▶ _Work instruction 1_: Reproduce a passage from the article on Boston Marathon security below. Begin at the words "Boston Police will" and stop after the words "in utility vehicles.".
▶ _Work instruction 2_: List the ways the article on Boston Marathon security below says the 140 Boston EMS personnel will be deployed along the Boston route.
▶ _Work instruction 3_: According to the article on Boston Marathon security below, how many cameras will Boston Police install along the Boston portion of the Marathon route?

▶ _Excerpt_:
----------

The tragic events that unfolded at the Boston marathon still leave a significant impact on Boston Police Commissioner William Evans. He says that each time he runs a marathon, he can’t help but think of the bombs that took off at the finish line of the Boston Marathon last April. Whenever he is in Copley Square, he thinks of those three victims who were killed in those blasts, and of his own family cheering him on that fateful day.
“I can’t but think that that could have been my family there,” said Evans, an avid runner who finished Boston last year before the explosions, and came back about an hour later to find destruction and death.
The city stayed strong last year, he said, and at this year’s race, it won’t be any different. Boston’s pride and spirit will be on full display.
Evans made several comments today after a press conference in which city officials discussed heightened security measures that will be in place from the anniversary of the bombings Tuesday to the Marathon itself taking place on April 21.
“Our goal for the Marathon is for everyone to enjoy the Marathon,” said Boston Mayor Martin J. Walsh during the conference. “It’s important to know that the Marathon will not be fundamentally changed this year. It will be the Boston Marathon, just as it’s always been.”
Officials went over the restrictions at the press conference on attendees and said more police will be on patrol and cameras will be along the course.
“Unfortunately, since 4/15, things have changed, they really have,” said Evans. “We don’t want to intimidate people by the police presence out there, that’s not our goal. But believe me, we’re gonna have plenty of assets and if need be, they’ll be rolling in very quickly. But the goal is to make it a safe family day.”
Boston Police will have an increased number of uniformed and undercover officers patrolling and will have more than 100 cameras installed along the Boston portion of the Marathon route. More than 50 observation points will be set up around the finish line area in the Back Bay.
Spectators will be encouraged to leave bulky bags and strollers behind. Bags and strollers will be searched, though they are not banned.
Along with an influx of Boston Police, thirteen ambulances will be stationed along the race to support 24 ambulances proving service throughout Boston; 140 Boston EMS personnel will be located along the Boston route on bicycles, foot patrol, in medical tents, and in utility vehicles.
Four medical tents will be stationed along the Boston portion of the route with increased personnel than last year.

----------

▶ _Extracted entries_:
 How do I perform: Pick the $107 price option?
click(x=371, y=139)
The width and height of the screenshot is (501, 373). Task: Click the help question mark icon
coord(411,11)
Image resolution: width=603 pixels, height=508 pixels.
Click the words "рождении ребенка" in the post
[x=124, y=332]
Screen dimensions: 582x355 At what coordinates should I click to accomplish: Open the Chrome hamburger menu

----------

▶ _Expected output 1_:
Boston Police will have an increased number of uniformed and undercover officers patrolling and will have more than 100 cameras installed along the Boston portion of the Marathon route. More than 50 observation points will be set up around the finish line area in the Back Bay.
Spectators will be encouraged to leave bulky bags and strollers behind. Bags and strollers will be searched, though they are not banned.
Along with an influx of Boston Police, thirteen ambulances will be stationed along the race to support 24 ambulances proving service throughout Boston; 140 Boston EMS personnel will be located along the Boston route on bicycles, foot patrol, in medical tents, and in utility vehicles.

▶ _Expected output 2_:
On bicycles
On foot patrol
In medical tents
In utility vehicles

▶ _Expected output 3_: More than 100 cameras.